LISTED ENTRIES ->

++++++++

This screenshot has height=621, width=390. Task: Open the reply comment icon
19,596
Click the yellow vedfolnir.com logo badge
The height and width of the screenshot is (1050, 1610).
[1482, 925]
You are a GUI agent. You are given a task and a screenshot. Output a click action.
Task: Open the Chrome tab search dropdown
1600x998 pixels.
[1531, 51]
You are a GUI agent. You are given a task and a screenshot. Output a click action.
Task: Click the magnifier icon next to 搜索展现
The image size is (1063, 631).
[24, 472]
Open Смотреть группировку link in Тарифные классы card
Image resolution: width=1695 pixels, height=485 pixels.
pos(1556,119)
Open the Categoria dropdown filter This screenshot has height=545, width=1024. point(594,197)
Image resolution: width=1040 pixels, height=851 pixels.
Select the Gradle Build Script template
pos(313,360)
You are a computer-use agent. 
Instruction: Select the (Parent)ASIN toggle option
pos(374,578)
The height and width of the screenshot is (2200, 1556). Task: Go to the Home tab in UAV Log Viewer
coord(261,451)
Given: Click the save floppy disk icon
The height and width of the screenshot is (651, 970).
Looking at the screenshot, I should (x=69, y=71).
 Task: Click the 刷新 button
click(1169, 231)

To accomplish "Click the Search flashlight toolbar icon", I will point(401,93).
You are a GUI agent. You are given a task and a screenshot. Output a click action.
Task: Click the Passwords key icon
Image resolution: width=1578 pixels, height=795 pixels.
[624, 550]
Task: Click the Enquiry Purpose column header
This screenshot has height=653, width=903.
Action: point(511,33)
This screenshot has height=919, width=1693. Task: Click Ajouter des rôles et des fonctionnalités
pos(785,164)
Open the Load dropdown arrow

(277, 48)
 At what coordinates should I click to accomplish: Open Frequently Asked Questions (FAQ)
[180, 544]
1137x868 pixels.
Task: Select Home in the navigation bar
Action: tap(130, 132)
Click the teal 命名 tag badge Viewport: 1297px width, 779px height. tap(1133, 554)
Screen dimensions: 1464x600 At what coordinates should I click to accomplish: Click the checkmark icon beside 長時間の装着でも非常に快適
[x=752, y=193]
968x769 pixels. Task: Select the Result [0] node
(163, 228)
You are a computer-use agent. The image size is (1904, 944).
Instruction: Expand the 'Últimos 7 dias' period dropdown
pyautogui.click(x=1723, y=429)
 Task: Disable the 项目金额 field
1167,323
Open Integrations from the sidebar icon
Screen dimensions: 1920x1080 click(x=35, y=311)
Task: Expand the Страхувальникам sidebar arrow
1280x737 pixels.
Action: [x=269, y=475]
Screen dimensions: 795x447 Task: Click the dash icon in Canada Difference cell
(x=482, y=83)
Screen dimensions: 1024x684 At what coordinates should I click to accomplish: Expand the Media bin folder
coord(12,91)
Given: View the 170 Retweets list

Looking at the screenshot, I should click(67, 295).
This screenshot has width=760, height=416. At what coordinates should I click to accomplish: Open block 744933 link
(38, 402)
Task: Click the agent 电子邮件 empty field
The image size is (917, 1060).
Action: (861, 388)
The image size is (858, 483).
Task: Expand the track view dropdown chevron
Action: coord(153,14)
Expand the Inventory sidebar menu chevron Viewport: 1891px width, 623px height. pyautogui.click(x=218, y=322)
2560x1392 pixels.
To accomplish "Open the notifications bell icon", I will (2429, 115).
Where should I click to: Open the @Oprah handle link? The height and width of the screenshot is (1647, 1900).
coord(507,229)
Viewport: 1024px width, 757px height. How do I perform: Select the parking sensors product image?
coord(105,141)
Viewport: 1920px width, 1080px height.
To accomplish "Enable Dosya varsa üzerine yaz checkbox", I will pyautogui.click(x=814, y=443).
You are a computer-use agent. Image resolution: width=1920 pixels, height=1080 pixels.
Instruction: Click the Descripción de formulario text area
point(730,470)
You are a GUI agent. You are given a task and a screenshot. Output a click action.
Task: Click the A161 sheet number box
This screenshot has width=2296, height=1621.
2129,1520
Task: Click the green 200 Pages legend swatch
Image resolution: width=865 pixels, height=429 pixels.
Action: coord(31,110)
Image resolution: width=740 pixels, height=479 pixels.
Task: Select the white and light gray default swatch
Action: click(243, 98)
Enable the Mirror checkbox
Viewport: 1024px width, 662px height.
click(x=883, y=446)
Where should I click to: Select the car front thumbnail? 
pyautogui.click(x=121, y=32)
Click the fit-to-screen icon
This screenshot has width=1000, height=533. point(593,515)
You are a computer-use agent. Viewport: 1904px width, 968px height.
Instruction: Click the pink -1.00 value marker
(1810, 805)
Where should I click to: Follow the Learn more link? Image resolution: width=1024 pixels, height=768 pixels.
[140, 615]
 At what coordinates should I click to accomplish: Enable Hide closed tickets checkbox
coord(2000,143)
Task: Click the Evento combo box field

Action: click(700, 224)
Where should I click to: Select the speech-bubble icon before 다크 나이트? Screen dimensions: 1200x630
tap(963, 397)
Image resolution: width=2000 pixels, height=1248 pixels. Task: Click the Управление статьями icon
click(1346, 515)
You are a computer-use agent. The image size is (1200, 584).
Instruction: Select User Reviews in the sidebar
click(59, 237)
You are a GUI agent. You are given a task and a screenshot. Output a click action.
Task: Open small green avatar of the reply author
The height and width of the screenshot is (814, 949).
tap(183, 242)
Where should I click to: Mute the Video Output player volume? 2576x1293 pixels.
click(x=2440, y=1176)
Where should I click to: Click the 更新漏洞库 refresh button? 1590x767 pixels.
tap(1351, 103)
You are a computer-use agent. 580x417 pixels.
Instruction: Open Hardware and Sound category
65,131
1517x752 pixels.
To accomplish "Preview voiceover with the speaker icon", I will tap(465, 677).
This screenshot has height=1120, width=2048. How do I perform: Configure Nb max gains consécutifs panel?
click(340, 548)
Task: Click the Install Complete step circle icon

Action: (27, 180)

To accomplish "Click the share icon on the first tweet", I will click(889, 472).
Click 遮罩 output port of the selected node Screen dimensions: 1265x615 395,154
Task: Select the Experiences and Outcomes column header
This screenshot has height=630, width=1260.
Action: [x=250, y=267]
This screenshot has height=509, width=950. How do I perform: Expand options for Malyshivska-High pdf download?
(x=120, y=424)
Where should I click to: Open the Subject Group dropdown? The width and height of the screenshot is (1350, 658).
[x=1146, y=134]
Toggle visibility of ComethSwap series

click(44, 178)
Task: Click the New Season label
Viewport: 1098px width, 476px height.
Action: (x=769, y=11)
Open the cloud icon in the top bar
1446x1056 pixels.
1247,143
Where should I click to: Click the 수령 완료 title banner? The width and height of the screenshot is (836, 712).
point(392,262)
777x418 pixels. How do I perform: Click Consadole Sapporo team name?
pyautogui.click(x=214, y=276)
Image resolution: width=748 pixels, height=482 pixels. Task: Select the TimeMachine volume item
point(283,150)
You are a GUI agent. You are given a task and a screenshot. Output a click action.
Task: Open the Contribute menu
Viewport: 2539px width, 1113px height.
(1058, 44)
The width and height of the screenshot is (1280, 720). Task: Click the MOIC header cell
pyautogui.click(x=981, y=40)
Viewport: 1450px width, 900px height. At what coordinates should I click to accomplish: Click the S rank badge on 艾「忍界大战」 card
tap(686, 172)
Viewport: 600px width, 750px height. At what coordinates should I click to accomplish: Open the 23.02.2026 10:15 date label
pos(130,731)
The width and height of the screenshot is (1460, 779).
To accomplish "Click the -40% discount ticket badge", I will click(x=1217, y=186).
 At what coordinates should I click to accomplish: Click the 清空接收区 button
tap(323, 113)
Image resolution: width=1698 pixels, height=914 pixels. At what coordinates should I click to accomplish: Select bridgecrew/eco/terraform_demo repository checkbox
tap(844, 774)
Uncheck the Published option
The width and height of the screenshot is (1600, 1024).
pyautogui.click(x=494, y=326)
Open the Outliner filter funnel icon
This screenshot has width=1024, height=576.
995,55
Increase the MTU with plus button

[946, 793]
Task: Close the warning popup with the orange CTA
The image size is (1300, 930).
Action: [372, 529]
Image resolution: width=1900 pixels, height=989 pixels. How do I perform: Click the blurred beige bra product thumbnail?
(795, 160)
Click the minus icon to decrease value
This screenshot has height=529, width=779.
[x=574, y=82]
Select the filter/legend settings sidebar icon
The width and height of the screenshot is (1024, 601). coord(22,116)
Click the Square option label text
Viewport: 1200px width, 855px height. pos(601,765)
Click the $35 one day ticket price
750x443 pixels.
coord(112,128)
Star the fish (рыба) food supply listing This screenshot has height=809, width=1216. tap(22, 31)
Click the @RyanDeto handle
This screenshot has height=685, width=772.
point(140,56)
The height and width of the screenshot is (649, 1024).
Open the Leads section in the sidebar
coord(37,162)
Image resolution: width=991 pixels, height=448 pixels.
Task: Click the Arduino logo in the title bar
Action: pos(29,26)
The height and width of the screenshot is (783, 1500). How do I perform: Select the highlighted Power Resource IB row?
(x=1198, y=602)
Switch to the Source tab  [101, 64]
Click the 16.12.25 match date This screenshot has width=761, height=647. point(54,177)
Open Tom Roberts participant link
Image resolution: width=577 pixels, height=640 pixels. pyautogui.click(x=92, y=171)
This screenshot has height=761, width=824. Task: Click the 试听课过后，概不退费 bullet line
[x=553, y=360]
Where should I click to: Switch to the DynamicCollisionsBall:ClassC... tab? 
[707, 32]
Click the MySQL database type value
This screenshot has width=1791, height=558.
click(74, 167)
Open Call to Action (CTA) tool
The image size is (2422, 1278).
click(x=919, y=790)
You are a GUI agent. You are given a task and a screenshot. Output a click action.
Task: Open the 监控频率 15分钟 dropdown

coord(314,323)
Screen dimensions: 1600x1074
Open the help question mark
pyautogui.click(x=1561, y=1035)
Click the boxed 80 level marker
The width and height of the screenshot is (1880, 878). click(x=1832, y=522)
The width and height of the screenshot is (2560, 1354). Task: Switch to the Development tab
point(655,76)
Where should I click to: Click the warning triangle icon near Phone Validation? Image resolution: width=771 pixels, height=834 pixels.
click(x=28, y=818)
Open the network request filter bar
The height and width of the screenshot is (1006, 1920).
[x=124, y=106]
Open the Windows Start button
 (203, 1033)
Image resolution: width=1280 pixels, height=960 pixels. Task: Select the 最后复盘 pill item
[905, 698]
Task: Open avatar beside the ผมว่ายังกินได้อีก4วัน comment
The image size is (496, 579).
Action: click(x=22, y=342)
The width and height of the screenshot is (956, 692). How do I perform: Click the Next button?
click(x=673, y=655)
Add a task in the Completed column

++++++++

WHAT YOU WILL DO -> Copy the records above word for word, starting at the line containing "Star the fish" and ending at the line containing "[x=553, y=360]".

TASK OUTPUT ->
Star the fish (рыба) food supply listing This screenshot has height=809, width=1216. tap(22, 31)
Click the @RyanDeto handle
This screenshot has height=685, width=772.
point(140,56)
The height and width of the screenshot is (649, 1024).
Open the Leads section in the sidebar
coord(37,162)
Image resolution: width=991 pixels, height=448 pixels.
Task: Click the Arduino logo in the title bar
Action: pos(29,26)
The height and width of the screenshot is (783, 1500). How do I perform: Select the highlighted Power Resource IB row?
(x=1198, y=602)
Switch to the Source tab  [101, 64]
Click the 16.12.25 match date This screenshot has width=761, height=647. point(54,177)
Open Tom Roberts participant link
Image resolution: width=577 pixels, height=640 pixels. pyautogui.click(x=92, y=171)
This screenshot has height=761, width=824. Task: Click the 试听课过后，概不退费 bullet line
[x=553, y=360]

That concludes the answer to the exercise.